Attempts to initiate the aqueous polymerization of acrylamide, AAm, by the hydrogen sulfite/oxygen system failed. This is contrary to acrylic acid, whose monomer indeed undergoes initiation by the above initiator. Efforts to start the AAm polyreaction by hydrogen sulfite without air also yielded no polymer. It was discovered, however, that sodium pyrosulfite, PS, coupled with triethanolamine, TEA, in equimolar ratios provides a system, TEA/PS, able to generate radicals even at relatively low temperatures. On the basis of ESR investigations, these proved to be HSO₃ active centers. At three temperature (273, 278, 283 K) at an initiator (TEA/PS) molar concentration range of c ₁₍₀₎ = 0.0066–0.02 mol/dm³, and for a monomer (AAm) concentration range of c _M(0) = 0.43–1.374 mol/dm³, high rates of polymerization lying between r _p = 24.9 × 10⁻⁶ and 727.5 × 10⁻⁶ mol/dm³·s were determined.
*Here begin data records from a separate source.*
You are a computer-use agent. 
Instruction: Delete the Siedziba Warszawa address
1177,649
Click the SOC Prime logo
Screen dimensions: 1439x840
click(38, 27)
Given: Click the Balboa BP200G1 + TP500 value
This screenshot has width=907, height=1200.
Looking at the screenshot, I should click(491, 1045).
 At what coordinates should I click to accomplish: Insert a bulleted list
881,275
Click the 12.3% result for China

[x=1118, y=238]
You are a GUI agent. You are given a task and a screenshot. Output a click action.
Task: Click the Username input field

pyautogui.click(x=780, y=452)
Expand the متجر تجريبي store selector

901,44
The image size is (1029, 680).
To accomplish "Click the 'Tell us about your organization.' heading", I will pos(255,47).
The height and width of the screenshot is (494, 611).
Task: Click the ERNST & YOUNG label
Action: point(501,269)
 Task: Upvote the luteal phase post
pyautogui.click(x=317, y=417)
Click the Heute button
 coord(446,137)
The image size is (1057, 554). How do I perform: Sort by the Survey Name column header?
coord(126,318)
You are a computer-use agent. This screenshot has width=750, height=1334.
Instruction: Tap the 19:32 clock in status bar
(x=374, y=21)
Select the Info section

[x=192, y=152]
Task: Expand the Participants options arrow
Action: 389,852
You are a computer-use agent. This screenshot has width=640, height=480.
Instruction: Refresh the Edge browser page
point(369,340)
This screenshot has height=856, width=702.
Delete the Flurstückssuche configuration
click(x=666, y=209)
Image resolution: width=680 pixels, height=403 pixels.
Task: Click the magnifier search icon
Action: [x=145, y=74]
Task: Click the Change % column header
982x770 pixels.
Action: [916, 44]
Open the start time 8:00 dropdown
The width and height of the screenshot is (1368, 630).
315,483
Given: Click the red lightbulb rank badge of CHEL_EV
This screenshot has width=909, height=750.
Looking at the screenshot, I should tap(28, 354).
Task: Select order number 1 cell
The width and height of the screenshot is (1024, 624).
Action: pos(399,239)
Linear relationships between lg(r _p) vs lg(c ₁₍₀₎) at constant c _M(0), and lg(r _p) vs lg(c _M(0)), at constant c ₁₍₀₎ display slopes of 1.0 and 2.5, respectively. Due to “cage effects,” the reaction yields are not very high, amounting to 70% at best. By supplementing the TEA/PS system with equimolar amounts of H₂O₂, a significant change of the mechanism of radical generation takes place. According to the ESR spectrum, the unpaired electrons appear here to be centered on the tert-amine molecules. By employing either the TEA/PS or the TEA/PS/H₂O₂ system at temperature levels of 35 or 60°C respectively, under proper conditions, the possibility exists to tailor the molecular masses of polyacrylamides in the [Mbar] _w = 1 × 10⁵ to 4 × 10⁶ g/mol range. The presence of H₂O₂ improves the reaction yield.